Stored records
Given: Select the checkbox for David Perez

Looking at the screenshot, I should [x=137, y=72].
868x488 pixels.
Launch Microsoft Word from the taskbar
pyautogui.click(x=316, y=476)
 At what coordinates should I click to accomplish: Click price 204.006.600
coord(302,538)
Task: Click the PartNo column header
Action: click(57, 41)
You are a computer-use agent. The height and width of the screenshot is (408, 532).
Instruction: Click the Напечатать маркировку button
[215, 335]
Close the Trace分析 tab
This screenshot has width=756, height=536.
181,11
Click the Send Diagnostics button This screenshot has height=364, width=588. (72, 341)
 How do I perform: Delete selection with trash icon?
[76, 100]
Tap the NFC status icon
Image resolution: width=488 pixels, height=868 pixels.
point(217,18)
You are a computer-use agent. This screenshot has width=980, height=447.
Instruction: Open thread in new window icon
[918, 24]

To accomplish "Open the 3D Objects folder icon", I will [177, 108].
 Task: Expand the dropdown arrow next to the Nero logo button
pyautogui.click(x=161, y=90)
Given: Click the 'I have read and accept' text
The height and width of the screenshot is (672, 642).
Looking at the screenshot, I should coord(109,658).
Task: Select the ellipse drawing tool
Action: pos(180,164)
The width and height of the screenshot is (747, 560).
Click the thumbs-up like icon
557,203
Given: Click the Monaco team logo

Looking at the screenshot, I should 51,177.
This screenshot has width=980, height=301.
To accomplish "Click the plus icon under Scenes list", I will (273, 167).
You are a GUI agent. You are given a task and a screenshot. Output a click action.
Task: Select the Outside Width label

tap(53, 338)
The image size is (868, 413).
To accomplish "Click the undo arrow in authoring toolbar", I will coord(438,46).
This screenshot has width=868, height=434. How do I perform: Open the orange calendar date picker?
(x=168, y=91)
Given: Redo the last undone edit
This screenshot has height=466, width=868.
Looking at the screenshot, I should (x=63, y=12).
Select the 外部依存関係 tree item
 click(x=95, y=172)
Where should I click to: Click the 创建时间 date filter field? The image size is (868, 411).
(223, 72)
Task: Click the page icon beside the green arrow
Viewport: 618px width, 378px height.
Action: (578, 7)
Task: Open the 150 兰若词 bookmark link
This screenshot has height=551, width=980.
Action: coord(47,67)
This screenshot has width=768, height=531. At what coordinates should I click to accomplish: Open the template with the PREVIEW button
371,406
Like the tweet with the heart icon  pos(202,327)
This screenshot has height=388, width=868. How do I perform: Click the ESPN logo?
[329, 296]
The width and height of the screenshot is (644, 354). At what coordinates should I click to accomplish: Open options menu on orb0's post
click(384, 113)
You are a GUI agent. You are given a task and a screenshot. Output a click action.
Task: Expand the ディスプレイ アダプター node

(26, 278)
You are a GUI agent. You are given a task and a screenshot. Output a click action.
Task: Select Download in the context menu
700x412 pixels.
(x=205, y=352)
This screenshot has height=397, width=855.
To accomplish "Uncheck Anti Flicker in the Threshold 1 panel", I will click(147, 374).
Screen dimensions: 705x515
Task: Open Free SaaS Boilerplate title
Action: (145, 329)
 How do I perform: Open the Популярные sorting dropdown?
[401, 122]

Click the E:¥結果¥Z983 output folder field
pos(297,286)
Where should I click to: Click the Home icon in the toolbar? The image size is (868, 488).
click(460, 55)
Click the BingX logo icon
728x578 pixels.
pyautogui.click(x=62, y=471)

### WORK INSTRUCTION
Return every record above exactly as written.

### WRITTEN REPLY
Given: Select the checkbox for David Perez

Looking at the screenshot, I should [x=137, y=72].
868x488 pixels.
Launch Microsoft Word from the taskbar
pyautogui.click(x=316, y=476)
 At what coordinates should I click to accomplish: Click price 204.006.600
coord(302,538)
Task: Click the PartNo column header
Action: click(57, 41)
You are a computer-use agent. The height and width of the screenshot is (408, 532).
Instruction: Click the Напечатать маркировку button
[215, 335]
Close the Trace分析 tab
This screenshot has width=756, height=536.
181,11
Click the Send Diagnostics button This screenshot has height=364, width=588. (72, 341)
 How do I perform: Delete selection with trash icon?
[76, 100]
Tap the NFC status icon
Image resolution: width=488 pixels, height=868 pixels.
point(217,18)
You are a computer-use agent. This screenshot has width=980, height=447.
Instruction: Open thread in new window icon
[918, 24]

To accomplish "Open the 3D Objects folder icon", I will [177, 108].
 Task: Expand the dropdown arrow next to the Nero logo button
pyautogui.click(x=161, y=90)
Given: Click the 'I have read and accept' text
The height and width of the screenshot is (672, 642).
Looking at the screenshot, I should coord(109,658).
Task: Select the ellipse drawing tool
Action: pos(180,164)
The width and height of the screenshot is (747, 560).
Click the thumbs-up like icon
557,203
Given: Click the Monaco team logo

Looking at the screenshot, I should 51,177.
This screenshot has width=980, height=301.
To accomplish "Click the plus icon under Scenes list", I will (273, 167).
You are a GUI agent. You are given a task and a screenshot. Output a click action.
Task: Select the Outside Width label

tap(53, 338)
The image size is (868, 413).
To accomplish "Click the undo arrow in authoring toolbar", I will coord(438,46).
This screenshot has width=868, height=434. How do I perform: Open the orange calendar date picker?
(x=168, y=91)
Given: Redo the last undone edit
This screenshot has height=466, width=868.
Looking at the screenshot, I should (x=63, y=12).
Select the 外部依存関係 tree item
 click(x=95, y=172)
Where should I click to: Click the 创建时间 date filter field? The image size is (868, 411).
(223, 72)
Task: Click the page icon beside the green arrow
Viewport: 618px width, 378px height.
Action: (578, 7)
Task: Open the 150 兰若词 bookmark link
This screenshot has height=551, width=980.
Action: coord(47,67)
This screenshot has width=768, height=531. At what coordinates should I click to accomplish: Open the template with the PREVIEW button
371,406
Like the tweet with the heart icon  pos(202,327)
This screenshot has height=388, width=868. How do I perform: Click the ESPN logo?
[329, 296]
The width and height of the screenshot is (644, 354). At what coordinates should I click to accomplish: Open options menu on orb0's post
click(384, 113)
You are a GUI agent. You are given a task and a screenshot. Output a click action.
Task: Expand the ディスプレイ アダプター node

(26, 278)
You are a GUI agent. You are given a task and a screenshot. Output a click action.
Task: Select Download in the context menu
700x412 pixels.
(x=205, y=352)
This screenshot has height=397, width=855.
To accomplish "Uncheck Anti Flicker in the Threshold 1 panel", I will click(147, 374).
Screen dimensions: 705x515
Task: Open Free SaaS Boilerplate title
Action: (145, 329)
 How do I perform: Open the Популярные sorting dropdown?
[401, 122]

Click the E:¥結果¥Z983 output folder field
pos(297,286)
Where should I click to: Click the Home icon in the toolbar? The image size is (868, 488).
click(460, 55)
Click the BingX logo icon
728x578 pixels.
pyautogui.click(x=62, y=471)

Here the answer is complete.